> **Exercise description**
Repeat exactly each line of the data provided below.

> **Exercise data**

= Beginning of Section =

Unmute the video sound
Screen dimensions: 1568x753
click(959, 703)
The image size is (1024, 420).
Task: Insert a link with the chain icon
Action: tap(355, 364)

= End of Section =

> **Task response**
Unmute the video sound
Screen dimensions: 1568x753
click(959, 703)
The image size is (1024, 420).
Task: Insert a link with the chain icon
Action: tap(355, 364)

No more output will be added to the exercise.